Kolessa, Oleksander

Image - Oleksander Kolessa's book (1930). Image - Yulii Romanchuk (sitting), Lev Levytsky, and Oleksander Kolessa.

Kolessa, Oleksander [Колесса, Олександер], b 24 April 1867 in Khodovychi, Stryi county, Galicia, d 23 May 1945 in Prague. Linguist, literary historian, ethnographer, and civic leader; brother of Filaret Kolessa; father of Liubka Kolessa. In 1895 he was appointed lecturer and in 1898 professor at Lviv University. In 1899 he was elected a full member of the Shevchenko Scientific Society. As a member of the Austrian Parliament in 1907 and from 1911 to 1918, he defended the educational rights of Ukrainians, including the right to have a Ukrainian university. He was one of the founders in 1915 and the vice-president of the Ukrainian Cultural Council in Vienna, which organized Ukrainian émigré schools. From 1921 he headed the Western Ukrainian National Republic's diplomatic mission to Rome. He was a central figure in émigré scholarly life in Prague: organizer, professor, and rector (1921–2, 1925–8, 1935–7) of the Ukrainian Free University; a founder and vice-president (1923–32) of the Ukrainian Historical-Philological Society; and first president (1924) of the Ukrainian Academic Committee. From 1926 to 1939 he was also a professor at Prague University, and from 1929 a member of the Slavic Institute in Prague.

Kolessa belonged to Franz Miklosich's linguistic school. He investigated old Ukrainian paleography, historical phonology, and morphology particularly in the Horodyshche Apostolos and the Horodyshche Gospel, the Uzhhorod polustav, and the life of Saint Sava. From the study of the last (1896) he drew some important generalizations about the distinctive characteristics of old Ukrainian texts in relation to old Russian texts. In his Pohliad na istoriiu ukraïns’koï movy (A View of the History of the Ukrainian Language, 1924) he gave a general survey of the history of the Ukrainian language.

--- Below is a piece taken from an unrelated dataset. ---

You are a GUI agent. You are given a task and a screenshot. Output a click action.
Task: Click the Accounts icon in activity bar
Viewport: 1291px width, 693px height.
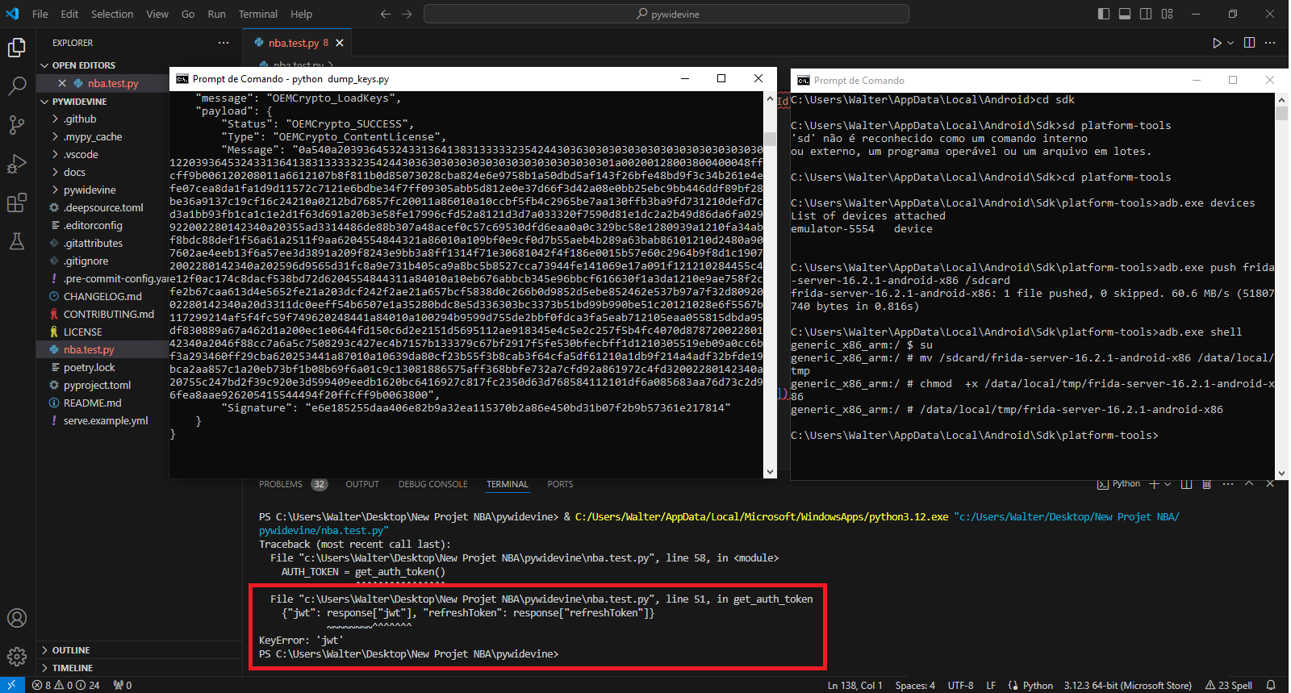[x=17, y=618]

As a literary scholar he studied Ukrainian-Polish literary relations (he wrote articles on Ukrainian folk songs in the poetry of Józef Bohdan Zaleski and on Adam Mickiewicz's influence on Taras Shevchenko). He is the author of studies of Yurii Fedkovych (1893). He also wrote about the genesis of the modern Ukrainian novella (1924). His Pohliad na suchasnyi stan istorychnykh rozslidiv ukraïns’ko-rus’koï literatury, Naidavnishyi peryod: Kil’ka probliem i deziderativ (A View on the Present State of Historical Research on Ukrainian-Ruthenian Literature; The Earliest Period: Several Problems and Desiderata, 1901) summarizes his general views. In the field of folklore studies he contributed Holovni napriamy i metody v rozslidakh ukraïns’koho fol’kl’oru (The Main Directions and Methods in the Study of Ukrainian Folklore, 1927) and articles on apocrypha and solar and lunar motifs in Ukrainian Christmas carols.